*** DATASET RECORDS Section Begins ***

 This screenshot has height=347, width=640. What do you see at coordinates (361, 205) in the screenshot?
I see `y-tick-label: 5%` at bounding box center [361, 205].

*** DATASET RECORDS Section Ends ***
*** DATASET RECORDS Section Begins ***

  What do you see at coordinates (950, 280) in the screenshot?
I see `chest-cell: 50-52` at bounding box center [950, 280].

*** DATASET RECORDS Section Ends ***
*** DATASET RECORDS Section Begins ***

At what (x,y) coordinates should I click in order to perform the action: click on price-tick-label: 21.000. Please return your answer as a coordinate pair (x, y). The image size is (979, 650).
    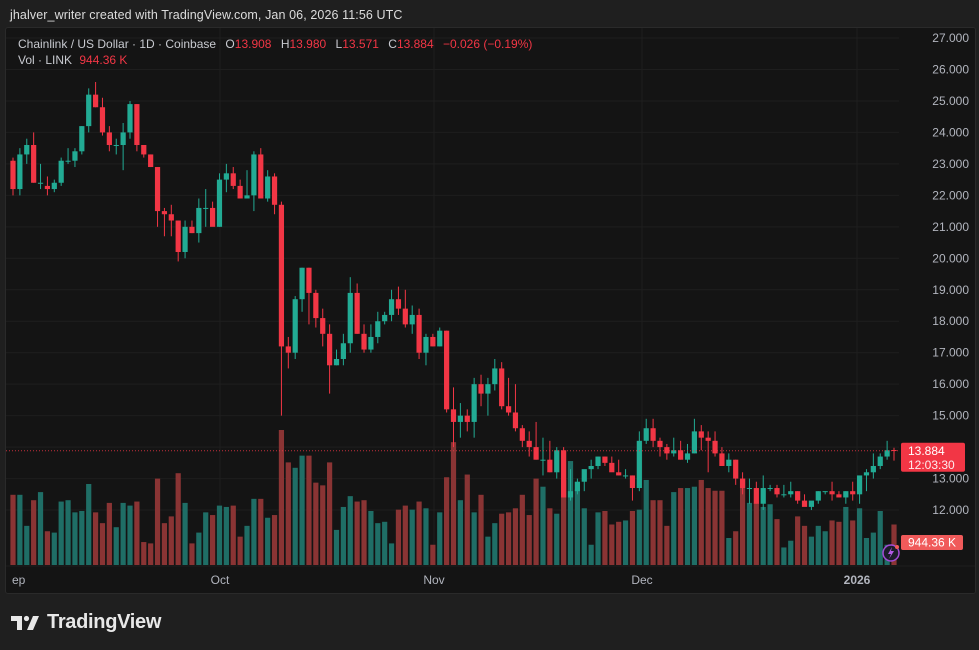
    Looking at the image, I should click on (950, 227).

*** DATASET RECORDS Section Ends ***

Repeat word for word the lines of the entries starting at the line that contains "What do you see at coordinates (950, 280)" and ending at the line that contains "center [950, 280].", with both of those lines included.

  What do you see at coordinates (950, 280) in the screenshot?
I see `chest-cell: 50-52` at bounding box center [950, 280].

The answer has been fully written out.